甘みもいい、酸っぱさとのバランスも最高だ!
すると俺の頭の中に沢山の情報が流れ込んできた。
品種 青島温州
特徴 大きめの平球形で、じょうのう膜(袋)がやや厚めだがほどよい酸味とコクのある甘さが楽しめる。果実は大きく育ち浮皮になりにくい。高糖系品種の代表格で、長期間の貯蔵も可能である。特に静岡県において主力品種として多く栽培されている。
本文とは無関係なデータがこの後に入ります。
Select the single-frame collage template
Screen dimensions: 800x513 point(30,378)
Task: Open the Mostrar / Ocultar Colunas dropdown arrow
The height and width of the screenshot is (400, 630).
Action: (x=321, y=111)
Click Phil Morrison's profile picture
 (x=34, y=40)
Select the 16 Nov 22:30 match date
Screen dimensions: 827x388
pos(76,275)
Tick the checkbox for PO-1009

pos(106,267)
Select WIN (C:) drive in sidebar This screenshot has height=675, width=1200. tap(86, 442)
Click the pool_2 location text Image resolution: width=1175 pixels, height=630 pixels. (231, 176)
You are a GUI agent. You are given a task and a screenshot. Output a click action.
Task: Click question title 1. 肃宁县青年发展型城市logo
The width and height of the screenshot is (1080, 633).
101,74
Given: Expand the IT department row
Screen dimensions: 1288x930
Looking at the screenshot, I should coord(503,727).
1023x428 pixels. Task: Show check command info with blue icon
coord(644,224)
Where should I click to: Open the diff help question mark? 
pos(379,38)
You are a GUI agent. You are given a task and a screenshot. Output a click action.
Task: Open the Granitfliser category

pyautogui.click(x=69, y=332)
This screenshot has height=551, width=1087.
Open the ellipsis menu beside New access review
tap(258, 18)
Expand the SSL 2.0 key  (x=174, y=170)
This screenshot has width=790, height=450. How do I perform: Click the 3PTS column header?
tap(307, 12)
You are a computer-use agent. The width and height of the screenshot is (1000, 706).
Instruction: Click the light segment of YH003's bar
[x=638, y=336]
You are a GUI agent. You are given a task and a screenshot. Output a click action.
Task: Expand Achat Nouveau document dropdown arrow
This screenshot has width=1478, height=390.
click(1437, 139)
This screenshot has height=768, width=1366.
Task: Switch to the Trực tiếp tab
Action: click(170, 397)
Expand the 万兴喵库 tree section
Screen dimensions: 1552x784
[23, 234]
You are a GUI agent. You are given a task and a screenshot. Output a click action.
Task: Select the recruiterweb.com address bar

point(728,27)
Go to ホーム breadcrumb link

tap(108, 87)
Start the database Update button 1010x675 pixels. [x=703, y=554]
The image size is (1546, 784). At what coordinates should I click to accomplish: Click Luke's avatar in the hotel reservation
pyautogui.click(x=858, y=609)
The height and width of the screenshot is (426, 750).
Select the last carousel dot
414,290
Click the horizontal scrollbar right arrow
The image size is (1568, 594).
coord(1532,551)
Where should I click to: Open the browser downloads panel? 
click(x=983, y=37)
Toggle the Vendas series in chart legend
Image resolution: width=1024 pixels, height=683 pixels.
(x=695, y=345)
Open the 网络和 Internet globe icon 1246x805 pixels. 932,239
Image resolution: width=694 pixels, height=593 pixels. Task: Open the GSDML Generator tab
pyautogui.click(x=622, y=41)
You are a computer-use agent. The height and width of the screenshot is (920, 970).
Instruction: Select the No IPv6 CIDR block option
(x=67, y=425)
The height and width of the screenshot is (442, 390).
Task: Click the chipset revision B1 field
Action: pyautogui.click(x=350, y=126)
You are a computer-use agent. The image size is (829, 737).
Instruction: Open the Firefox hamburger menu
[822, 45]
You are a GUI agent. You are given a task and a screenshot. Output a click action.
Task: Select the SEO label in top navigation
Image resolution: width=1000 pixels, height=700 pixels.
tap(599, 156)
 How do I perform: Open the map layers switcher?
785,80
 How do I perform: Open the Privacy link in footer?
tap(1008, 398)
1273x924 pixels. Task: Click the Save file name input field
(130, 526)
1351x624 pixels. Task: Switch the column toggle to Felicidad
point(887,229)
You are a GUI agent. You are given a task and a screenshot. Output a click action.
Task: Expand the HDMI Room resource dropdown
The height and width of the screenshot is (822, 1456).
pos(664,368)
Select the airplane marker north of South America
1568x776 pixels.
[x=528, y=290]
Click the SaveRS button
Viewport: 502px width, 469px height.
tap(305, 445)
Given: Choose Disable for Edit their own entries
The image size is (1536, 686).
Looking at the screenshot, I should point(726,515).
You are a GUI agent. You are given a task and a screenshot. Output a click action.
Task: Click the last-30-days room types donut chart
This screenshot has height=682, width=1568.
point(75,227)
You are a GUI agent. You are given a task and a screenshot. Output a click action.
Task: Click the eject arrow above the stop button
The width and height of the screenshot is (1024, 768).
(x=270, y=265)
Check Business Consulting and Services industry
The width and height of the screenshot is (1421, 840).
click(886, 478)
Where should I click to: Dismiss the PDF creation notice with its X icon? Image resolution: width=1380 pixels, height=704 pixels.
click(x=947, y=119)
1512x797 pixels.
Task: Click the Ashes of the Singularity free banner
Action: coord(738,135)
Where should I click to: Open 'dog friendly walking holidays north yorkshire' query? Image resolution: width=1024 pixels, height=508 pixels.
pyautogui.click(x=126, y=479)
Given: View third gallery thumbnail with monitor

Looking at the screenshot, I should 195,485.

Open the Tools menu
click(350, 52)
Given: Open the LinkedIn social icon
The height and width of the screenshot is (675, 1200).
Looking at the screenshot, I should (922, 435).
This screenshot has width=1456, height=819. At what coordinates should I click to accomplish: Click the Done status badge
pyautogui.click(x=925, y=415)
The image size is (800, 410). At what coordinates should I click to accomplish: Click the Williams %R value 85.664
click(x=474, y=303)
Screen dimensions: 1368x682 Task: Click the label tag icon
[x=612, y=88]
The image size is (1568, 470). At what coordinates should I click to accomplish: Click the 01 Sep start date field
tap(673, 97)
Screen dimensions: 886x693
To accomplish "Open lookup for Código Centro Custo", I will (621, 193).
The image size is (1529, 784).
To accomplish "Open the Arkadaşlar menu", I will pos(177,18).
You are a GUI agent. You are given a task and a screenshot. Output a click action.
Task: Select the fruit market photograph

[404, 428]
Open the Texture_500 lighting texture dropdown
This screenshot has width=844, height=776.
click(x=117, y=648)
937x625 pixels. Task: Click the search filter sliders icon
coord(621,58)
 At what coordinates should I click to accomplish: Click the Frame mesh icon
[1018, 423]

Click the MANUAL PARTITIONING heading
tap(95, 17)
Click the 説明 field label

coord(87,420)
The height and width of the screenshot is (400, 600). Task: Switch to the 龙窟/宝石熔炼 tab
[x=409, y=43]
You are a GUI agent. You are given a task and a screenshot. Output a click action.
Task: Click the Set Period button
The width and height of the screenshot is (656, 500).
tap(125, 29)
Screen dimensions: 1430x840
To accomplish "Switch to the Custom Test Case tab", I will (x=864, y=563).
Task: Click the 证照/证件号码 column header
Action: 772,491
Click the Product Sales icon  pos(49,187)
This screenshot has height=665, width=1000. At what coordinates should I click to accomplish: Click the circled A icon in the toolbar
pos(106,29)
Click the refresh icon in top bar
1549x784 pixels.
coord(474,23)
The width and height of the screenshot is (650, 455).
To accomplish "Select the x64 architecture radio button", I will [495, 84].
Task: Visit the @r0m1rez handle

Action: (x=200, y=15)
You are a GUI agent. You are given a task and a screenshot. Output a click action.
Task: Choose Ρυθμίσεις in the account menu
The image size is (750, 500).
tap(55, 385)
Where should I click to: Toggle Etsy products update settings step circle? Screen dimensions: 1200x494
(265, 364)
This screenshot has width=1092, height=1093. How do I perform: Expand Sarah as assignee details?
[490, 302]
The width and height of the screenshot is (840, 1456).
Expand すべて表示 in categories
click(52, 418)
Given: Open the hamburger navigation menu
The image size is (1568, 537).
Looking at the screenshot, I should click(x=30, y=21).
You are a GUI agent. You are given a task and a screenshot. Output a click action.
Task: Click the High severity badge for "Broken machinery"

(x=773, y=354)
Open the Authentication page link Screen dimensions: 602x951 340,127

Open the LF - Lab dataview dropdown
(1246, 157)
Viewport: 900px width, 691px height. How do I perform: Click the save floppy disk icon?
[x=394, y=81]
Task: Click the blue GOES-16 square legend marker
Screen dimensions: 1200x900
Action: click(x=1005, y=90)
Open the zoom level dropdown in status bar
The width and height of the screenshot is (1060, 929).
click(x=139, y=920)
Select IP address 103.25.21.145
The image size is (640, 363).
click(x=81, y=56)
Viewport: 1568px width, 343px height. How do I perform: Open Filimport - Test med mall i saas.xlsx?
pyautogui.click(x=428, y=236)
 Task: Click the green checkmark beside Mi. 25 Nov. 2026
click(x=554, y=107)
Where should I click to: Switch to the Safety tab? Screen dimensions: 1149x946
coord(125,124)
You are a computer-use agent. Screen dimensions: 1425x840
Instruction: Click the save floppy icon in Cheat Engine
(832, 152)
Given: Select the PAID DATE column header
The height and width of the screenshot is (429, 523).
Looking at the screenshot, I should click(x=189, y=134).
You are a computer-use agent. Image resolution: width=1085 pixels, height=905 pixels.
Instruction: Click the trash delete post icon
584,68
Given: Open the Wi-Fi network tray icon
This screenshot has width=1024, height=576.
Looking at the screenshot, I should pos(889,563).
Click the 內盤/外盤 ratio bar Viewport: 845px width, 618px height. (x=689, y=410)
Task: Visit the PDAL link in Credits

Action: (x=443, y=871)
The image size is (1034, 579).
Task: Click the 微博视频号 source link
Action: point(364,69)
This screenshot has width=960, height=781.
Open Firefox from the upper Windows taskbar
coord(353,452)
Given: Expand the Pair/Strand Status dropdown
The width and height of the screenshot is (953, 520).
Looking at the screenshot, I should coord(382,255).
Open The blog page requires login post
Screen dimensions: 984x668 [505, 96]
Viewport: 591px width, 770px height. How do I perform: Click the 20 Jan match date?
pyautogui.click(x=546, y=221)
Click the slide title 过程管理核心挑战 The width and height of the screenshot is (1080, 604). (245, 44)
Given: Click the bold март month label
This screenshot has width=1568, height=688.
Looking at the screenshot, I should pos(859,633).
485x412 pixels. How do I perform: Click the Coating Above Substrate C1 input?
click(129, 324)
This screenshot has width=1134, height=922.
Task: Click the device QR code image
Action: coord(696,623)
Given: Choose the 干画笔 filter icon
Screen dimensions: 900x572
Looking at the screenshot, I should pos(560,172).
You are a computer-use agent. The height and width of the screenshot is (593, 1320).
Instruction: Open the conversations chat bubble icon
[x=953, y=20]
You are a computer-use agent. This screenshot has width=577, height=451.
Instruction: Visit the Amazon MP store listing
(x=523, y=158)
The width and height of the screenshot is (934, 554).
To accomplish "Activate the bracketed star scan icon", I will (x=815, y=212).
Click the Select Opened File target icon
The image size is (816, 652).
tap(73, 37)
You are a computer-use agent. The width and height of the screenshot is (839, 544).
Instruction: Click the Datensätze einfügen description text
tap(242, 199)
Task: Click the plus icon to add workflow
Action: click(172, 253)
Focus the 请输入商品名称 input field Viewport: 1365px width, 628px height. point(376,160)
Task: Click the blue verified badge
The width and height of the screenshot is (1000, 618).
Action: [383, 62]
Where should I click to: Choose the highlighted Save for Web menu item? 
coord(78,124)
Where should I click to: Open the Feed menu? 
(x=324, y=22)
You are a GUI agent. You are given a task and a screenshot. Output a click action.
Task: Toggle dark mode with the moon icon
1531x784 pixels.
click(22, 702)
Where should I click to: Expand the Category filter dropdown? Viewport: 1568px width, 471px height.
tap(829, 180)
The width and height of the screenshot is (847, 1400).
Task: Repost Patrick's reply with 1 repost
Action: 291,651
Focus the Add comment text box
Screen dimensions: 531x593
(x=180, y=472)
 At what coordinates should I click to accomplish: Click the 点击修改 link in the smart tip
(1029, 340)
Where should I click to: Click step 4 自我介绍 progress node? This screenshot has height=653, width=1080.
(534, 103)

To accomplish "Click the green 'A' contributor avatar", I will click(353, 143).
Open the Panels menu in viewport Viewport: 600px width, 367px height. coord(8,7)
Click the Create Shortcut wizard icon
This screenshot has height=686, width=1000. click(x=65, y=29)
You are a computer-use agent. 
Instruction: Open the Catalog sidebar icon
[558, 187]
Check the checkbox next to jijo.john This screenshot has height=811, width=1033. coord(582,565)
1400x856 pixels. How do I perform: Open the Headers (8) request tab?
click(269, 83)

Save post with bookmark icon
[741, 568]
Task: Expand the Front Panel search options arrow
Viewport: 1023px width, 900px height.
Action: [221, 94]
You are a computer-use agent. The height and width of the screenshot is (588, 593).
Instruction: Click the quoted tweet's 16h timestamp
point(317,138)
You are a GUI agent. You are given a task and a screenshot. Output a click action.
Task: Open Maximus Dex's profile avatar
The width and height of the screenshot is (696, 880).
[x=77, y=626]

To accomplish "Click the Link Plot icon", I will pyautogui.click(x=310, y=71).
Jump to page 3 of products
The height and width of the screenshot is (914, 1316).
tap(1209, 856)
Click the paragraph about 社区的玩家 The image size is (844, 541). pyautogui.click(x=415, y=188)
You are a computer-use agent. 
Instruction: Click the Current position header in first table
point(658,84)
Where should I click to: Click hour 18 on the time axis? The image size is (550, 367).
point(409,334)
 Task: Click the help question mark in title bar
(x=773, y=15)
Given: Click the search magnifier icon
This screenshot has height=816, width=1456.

「ど・・・どうでもいい・・・!心の底からどうでもいい・・・!こんなミカンでこれからどうしろと・・・。」
そう呟くと目の前に一つのミカンが現れた。
「ミカン⁉︎」
そういうとまたミカンが現れた。
「なるほど、<ミカン>と言うとミカンが現れるのか・・・!ってどうでもいいわこんなもん!でもうめぇ!甘い!これ一個いくらするんだよ!絶対最高級品だよこれ!」
そうして俺はミカンを心にゆくまで堪能した後道をまっすぐ歩き始めた。
方向は適当だ。
ミカンを真上に投げて落ちた方に歩いた。
ミカンで腹も膨れて落ち着いたのか周りをよく観察する余裕も出てきた。
「異世界って言ってもあんまり変わんねぇなあ。樹もよく見てみるとただのイチョウだし。もしかしてさっきのジジイはただの夢で俺はただここで倒れてただけなんじゃ・・・。」
そんなことを考えていると女の子の大きな声が聞こえてきた。
「きゃー、来ないでっ!」
俺は気がつくと声のする方へ駆け出して居た。
俺の特徴の思い切りのいい性格がでた。
悩むことなく走り続けると一分もしないうちに声のするところへ着いた。
すると14、15歳くらいの女の子が大きな虫に
襲われて居た。
すると俺は反射的に手にミカンを出し虫に向かって思い切り投げていた。
「来いよこの野郎!」
ミカンを幾つも出して投げていると虫の頭部らしき場所にクリーンヒットした。
すると大きな虫は腹を立てたのかこちらに向かって走り出してきた。
「よしっ!こっちだ!」
大きな虫が俺にターゲットを変えたのを確認すると俺は回れ右して女の子から虫をひきはなすように走り出した。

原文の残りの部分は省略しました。